Texte cité
L'abbé Alfred Bérenguer et Abdelkader Guerroudj se retrouvèrent à l'indépendance tous les deux membres à l'Assemblée nationale constituante. Notre Abbé était aussi en lien très proche du professeur de musique Roger Béllissant, figure du mouvement du progrès à Tlemcen dont la fille Colette deviendra l'épouse de l'écrivain Mohamed Dib. Les jeunes progressistes formés à l'école des Sciences humaines, fréquentant pour la plupart les cercles de progrès ou Nadis dont l'existence a amorcé, à l'aube du XXème siècle, un besoin de renouveau, avaient une pensée décoloniale solide, d'où leur conscience politique élevée. Leur engagement était en œuvre en faveur de l'émergence d'une société contemporaine, vivant son temps, basée sur les droits et la justice.

Données fournies

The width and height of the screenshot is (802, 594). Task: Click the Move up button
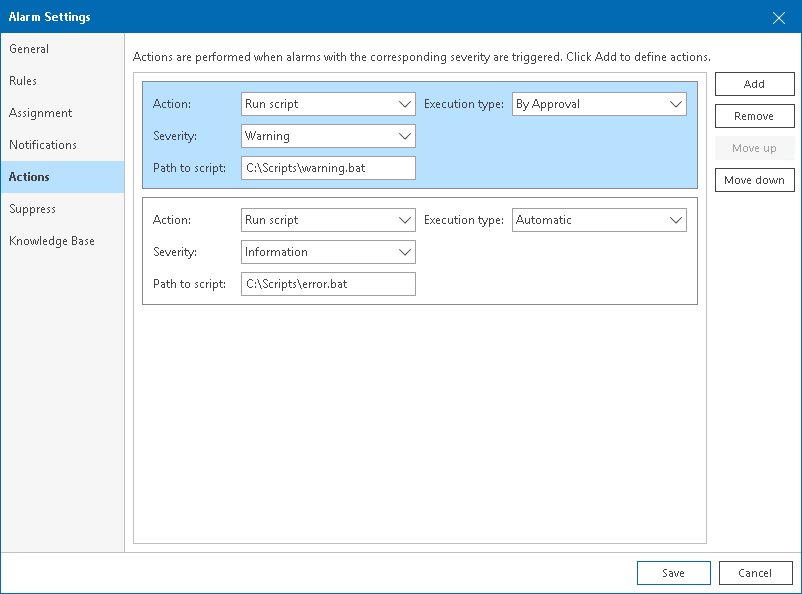click(x=754, y=148)
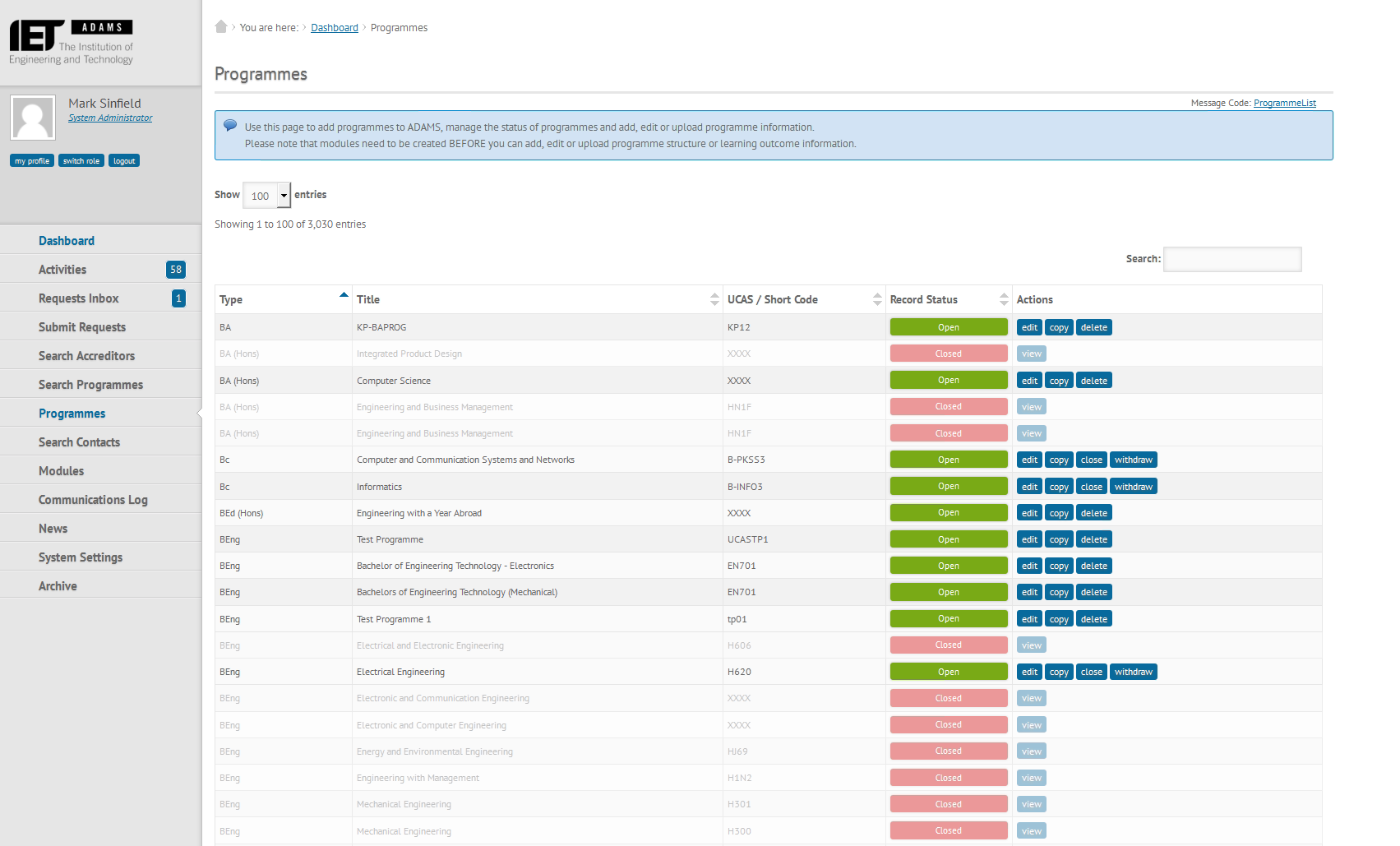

Objectif
Recopiez mot pour mot le passage du texte cité qui commence aux mots « L'abbé Alfred Bérenguer » et s'arrête après « et la justice. ».

Réponse attendue
L'abbé Alfred Bérenguer et Abdelkader Guerroudj se retrouvèrent à l'indépendance tous les deux membres à l'Assemblée nationale constituante. Notre Abbé était aussi en lien très proche du professeur de musique Roger Béllissant, figure du mouvement du progrès à Tlemcen dont la fille Colette deviendra l'épouse de l'écrivain Mohamed Dib. Les jeunes progressistes formés à l'école des Sciences humaines, fréquentant pour la plupart les cercles de progrès ou Nadis dont l'existence a amorcé, à l'aube du XXème siècle, un besoin de renouveau, avaient une pensée décoloniale solide, d'où leur conscience politique élevée. Leur engagement était en œuvre en faveur de l'émergence d'une société contemporaine, vivant son temps, basée sur les droits et la justice.